Отсутствие космологии в сознании А. С. Хомякова вело к спиритуалистическому уклону. У него психология преобладала над космологией. В дальнейшем русская философия в лице В. Соловьева выдвинула космологическую проблему, учение о душе мира. Славянофильская философия, хотя и ограничилась отрывками (ни Хомяков, ни другие славянофилы не оставили больших философских трактатов), но она все же дала в истории русской мысли «зрелые плоды». Образовалась русская философская традиция, наметилась возможность своеобразной философской школы. Прямыми продолжателями славянофильской традиции в философии были величайший русский философ Вл. Соловьев, а затем князь С. Трубецкой. Два главных философских трактата Вл. Соловьева – «Критика отвлеченных начал» и «Философия начала цельного знания» – проникнуты славянофильским духом. Несмотря на то, что Вл. Соловьев достаточно критично относился к творчеству Хомякова, идею критики отвлеченных начал и идею утверждения цельного знания он получил от него. Отрывочные мысли Хомякова Соловьев развил в систему. После Соловьева славянофильскую традицию в философии продолжал С. Трубецкой. Подтверждением тому его работа «О природе сознания», в которой он развивает славянофильскую идею соборности в гносеологическом аспекте. «Вся творческая русская философия борется с индивидуализмом, с падшим разумом за соборность сознания, за стяжание Логоса. В России преодолевается философия как отвлеченное начало и потому дан путь к выходу из тупика, в который зашла современная европейская философия, дана возможность преодолеть кризис философии»[1494], – писал Н. Бердяев в книге «Алексей Степанович Хомяков» в начале ХХ столетия. И в другой работе о Хомякове, вошедшей в книгу «Типы религиозной мысли в России»: «Русская философская мысль стоит теперь на распутье и ей следует помнить, что есть пути уже пройденные и ведущие в пустыню. Таковы пути рационализма, путь кантианства, с роковой неизбежностью ведущий к гегельянству, упирающемуся в ничто или призрачное вещество. Для нас есть только один путь, ведущий к сознанию сущего, – путь спиритуализма, очищенного от всех грехов рационализма и отвлеченности. Наша философская мысль вступает на этот путь, и в момент ее подъема не мешает вспомнить о первом русском мыслителе, указавшем верный путь нашей самостоятельной философии, – об А. С. Хомякове»[1495].

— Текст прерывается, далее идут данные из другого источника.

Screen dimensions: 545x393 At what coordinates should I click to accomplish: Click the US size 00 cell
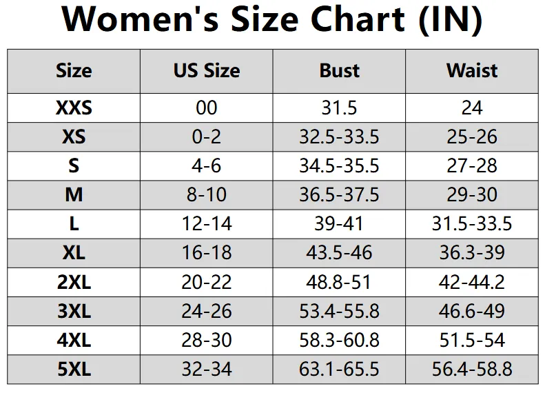pyautogui.click(x=207, y=108)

Таким образом, несмотря на то, что А. С. Хомяков не написал философских трактатов, а оставил после себя лишь философские отрывки, Н. Бердяев называет его основателем русской национальной философии, так как «он проник в интимнейшие интересы русской мысли, философствовал о том, что мучило русский дух»[1496].
Бердяевская рецепция философского наследия А. С. Хомякова представляет определенный интерес, поскольку современная ситуация очень напоминает ситуацию начала ХХ века, когда «безрелигиозная, атеистическая русская интеллигенция, исповедовавшая разные формы искаженного позитивизма, бессознательно стремилась к философии цельного духа и лишь по роковому своему отщепенству была враждебна философии славянофильской»[1497]. Советская философия оставила нам в наследство исключительно прозападные ориентиры и подсознательное признание второразрядности русской философии. Поэтому вполне естественно, что и славянофилы, и Хомяков воспринимались как явления местного масштаба, не имеющие серьезного эвристического значения.
М. В. Силантьева
Философия свободы русской неопатристики (Н. Бердяев об А. Хомякове)
В философии рассуждения типа «Я и… (Хомяков, Бердяев, Ницше и т. д.)» встречаются, как известно, довольно часто. Возможно даже, что всякое философское рассуждение построено по этой форме логической модальности, поскольку претендует на понимание истины, которое – увы! (?) – всегда преломляется сквозь призму личности, хочет того человек или нет. «Пророческий дух» не оприходован философским ведомством, как и любым другим; поэтому, пускаясь в плавание по океану мысли, мы неизбежно (иногда – весьма драматично) сталкиваемся с личной ответственностью за свое снаряжение и плавсредства.
Значит ли это, что философствование обречено оставаться «гордыней духа» и ни при каких обстоятельствах не следует считать его чем-то надежным, стоящим и спасительным? Задумываясь над приведенным вопросом отнюдь не из праздного любопытства, вспомним, что в экипировку путешественника обычно входят средства спасения. Их эффективность остается делом техники (и случая), но они, как правило, есть. «Гордыня» – не в том, чтобы взять их с собой. Скорее, в том, чтобы от них отказаться. Философское снаряжение, таким образом, не должно быть отвергнуто как возможное – свободное плавание предполагает, а не исключает его.